> _EXERCISE REQUIREMENTS_: Copy out, word for word, the data from the line containing "The width and height of the screenshot is (669, 376)." through the line containing "tap(985, 943)", including both of those lines.
— start DATASET —
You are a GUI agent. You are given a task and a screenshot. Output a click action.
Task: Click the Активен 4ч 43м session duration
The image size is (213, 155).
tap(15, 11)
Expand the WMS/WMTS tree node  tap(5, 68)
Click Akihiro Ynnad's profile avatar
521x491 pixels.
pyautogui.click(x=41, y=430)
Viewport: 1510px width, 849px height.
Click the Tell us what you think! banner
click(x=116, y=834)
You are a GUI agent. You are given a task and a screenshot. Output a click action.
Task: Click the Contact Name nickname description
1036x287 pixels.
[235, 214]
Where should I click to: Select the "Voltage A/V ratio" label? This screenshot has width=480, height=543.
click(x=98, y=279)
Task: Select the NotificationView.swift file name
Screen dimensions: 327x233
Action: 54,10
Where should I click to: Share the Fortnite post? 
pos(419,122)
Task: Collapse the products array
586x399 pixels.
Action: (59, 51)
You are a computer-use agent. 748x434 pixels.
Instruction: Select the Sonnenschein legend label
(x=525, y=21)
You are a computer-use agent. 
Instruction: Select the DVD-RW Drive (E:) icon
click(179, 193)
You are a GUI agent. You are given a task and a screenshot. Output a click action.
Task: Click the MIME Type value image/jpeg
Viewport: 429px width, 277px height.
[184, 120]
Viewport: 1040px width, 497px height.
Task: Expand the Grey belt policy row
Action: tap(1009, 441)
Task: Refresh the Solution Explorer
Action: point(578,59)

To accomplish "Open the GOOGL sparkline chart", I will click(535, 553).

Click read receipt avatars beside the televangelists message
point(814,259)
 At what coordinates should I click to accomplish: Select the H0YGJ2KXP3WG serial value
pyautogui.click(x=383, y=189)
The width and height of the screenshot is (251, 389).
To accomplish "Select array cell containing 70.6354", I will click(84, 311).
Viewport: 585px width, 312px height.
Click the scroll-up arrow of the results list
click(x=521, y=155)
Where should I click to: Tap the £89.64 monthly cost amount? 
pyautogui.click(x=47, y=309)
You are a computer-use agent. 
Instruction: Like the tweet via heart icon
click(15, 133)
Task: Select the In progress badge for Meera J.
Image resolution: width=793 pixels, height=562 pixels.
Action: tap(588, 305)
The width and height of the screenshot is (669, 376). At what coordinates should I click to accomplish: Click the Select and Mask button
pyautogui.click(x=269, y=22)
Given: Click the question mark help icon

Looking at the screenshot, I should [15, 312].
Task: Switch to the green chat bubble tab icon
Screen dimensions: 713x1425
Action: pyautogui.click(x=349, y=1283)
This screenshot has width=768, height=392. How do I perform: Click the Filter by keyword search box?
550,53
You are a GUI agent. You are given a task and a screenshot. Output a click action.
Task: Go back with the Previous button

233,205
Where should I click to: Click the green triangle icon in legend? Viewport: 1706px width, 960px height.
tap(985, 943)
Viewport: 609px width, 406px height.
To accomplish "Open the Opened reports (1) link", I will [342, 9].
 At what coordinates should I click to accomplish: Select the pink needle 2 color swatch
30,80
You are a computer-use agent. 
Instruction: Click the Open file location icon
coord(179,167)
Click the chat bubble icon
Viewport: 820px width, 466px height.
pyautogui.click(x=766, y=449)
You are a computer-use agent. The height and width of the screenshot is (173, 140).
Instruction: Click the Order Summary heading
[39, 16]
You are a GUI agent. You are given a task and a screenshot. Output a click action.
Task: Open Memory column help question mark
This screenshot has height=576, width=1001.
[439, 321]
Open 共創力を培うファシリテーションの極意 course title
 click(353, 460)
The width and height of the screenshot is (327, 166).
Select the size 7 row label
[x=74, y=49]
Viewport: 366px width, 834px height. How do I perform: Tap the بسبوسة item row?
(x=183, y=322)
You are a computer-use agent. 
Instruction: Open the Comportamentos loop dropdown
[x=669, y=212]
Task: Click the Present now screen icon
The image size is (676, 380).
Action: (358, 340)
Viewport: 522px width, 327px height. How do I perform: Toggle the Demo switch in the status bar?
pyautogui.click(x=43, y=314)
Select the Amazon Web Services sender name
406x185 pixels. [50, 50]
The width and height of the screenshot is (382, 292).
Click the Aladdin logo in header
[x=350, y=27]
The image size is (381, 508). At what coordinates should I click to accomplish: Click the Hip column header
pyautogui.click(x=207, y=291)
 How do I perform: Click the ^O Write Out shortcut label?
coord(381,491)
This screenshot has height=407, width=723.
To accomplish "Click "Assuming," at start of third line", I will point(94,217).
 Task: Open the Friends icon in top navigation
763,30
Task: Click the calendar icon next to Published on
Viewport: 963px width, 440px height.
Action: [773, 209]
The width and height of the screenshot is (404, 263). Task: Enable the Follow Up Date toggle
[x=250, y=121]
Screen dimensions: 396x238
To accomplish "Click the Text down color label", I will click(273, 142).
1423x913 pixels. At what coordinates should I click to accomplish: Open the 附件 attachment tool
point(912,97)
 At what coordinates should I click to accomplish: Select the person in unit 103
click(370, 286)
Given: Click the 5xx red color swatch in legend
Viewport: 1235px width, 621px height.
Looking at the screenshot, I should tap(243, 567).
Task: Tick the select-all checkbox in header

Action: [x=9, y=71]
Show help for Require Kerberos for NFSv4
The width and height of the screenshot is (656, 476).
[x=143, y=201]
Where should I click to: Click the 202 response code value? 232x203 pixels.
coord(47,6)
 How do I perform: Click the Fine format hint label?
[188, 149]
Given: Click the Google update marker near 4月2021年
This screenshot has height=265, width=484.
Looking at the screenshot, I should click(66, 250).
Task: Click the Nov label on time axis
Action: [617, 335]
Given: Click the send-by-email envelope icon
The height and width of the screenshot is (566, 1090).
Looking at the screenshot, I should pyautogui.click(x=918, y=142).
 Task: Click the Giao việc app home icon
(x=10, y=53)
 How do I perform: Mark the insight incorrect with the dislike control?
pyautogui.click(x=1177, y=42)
— end DATASET —
> _FINISHED ANSWER_:
The width and height of the screenshot is (669, 376). At what coordinates should I click to accomplish: Click the Select and Mask button
pyautogui.click(x=269, y=22)
Given: Click the question mark help icon

Looking at the screenshot, I should [15, 312].
Task: Switch to the green chat bubble tab icon
Screen dimensions: 713x1425
Action: pyautogui.click(x=349, y=1283)
This screenshot has width=768, height=392. How do I perform: Click the Filter by keyword search box?
550,53
You are a GUI agent. You are given a task and a screenshot. Output a click action.
Task: Go back with the Previous button

233,205
Where should I click to: Click the green triangle icon in legend? Viewport: 1706px width, 960px height.
tap(985, 943)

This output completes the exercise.